To request a change of your health information, you must
complete a Client Request to Amend Private Health
Information Form. You may obtain the from a Cape
Counseling Services staff person. In the form, tell us
why you believe the information is incorrect. Upon completion,
return it to a Cape Counseling Privacy Officer at Cape
Counseling Services, 217 N. Main Street, Cape May Court
House, NJ 08210 for follow up. Be advised, we may deny
your request for amendment if you ask us to amend information
that:
- Was
not created by us, unless the person or party that
created the information is no longer available to
make the amendment;
- Is
not part of the information kept by our facility;
- Is
not part of the information which you would be permitted
to inspect or copy, or
- Is
accurate and complete.
- You
have the right to request restrictions, meaning
you may tell us who you do not want information released
to. To request a restriction, you must complete a Request
for Restriction form which any staff member can you
give to you and send it to our Privacy Officer at Cape
Counseling Services , 217 N. Main Street, Cape May Court
House, NJ 08210., and tell us how you want the information
restricted. We are not required to agree to a restriction
that is needed to provide you with emergency care. We
may also deny an amendment if it is not in writing or
does not include a reason to support the request. We may
also deny your request if you ask us to amend information
that was not created by us, or if the information is not
part of the information, which you would be permitted
to inspect and copy.
- You
have the right to request an “Accounting
of Disclosures.” This is a list of the
health information outside of treatment, payment or operations
that we have released to another source about you. To
request this list or accounting of disclosures, you must
contact your CCS professional to obtain a Request
for Accounting of PHI Disclosed by CCS form. Review
the form with the Cape Counseling Services staff person,
complete it and return it to the Privacy Officer, Cape
Counseling Services, 217 N. Main Street, Cape May Court
House, NJ 08210. Be advised that we cannot account for
any time periods that are beyond six years or that include
dates before April 14, 2003. Note that by law we are not
required to account for disclosures that you have given
written permission or authorization for the release of
information.
- You
have the right to request that we communicate in a confidential
manner with you about medical matters, such as only at
home, or work, etc.
- You
have the right to receive a paper copy of this Privacy
Notice at any time. To receive a copy, please contact
our Privacy Officer at 609-463-0014 Ex. 20
COMPLAINTS
If you believe your privacy rights have been violated, you
may file a complaint with Cape Counseling Services or with
the Secretary of the Department of Health and Human Services.

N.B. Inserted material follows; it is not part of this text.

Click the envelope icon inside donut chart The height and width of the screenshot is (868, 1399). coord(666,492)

To file a complaint with Cape Counseling Services, please
contact the Privacy Officer in writing at Cape Counseling
Services, 217 N. Main St. Cape May Court House, NJ 08210.

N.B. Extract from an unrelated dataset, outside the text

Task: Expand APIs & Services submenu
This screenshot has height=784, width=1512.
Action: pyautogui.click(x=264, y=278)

All complaints must be sent in writing to the Privacy Officer.
You will never be punished or penalized for filing a complaint.
WE MAY CHANGE THIS NOTICE
We have the right to make changes in this notice effective for
health information we already have about you as well as any
information we may receive in the future. We will post a copy
of the current notice in all of our Cape Counseling Services
facilities. The notice will contain on the first page, in the
top right hand corner, the effective date. In addition, each
time you register at or are admitted to Cape Counseling Services
for treatment we will offer you a copy of the current notice
in effect. If you have a question about this notice, please
call the Privacy Officer at 609-463-0014 ex. 20.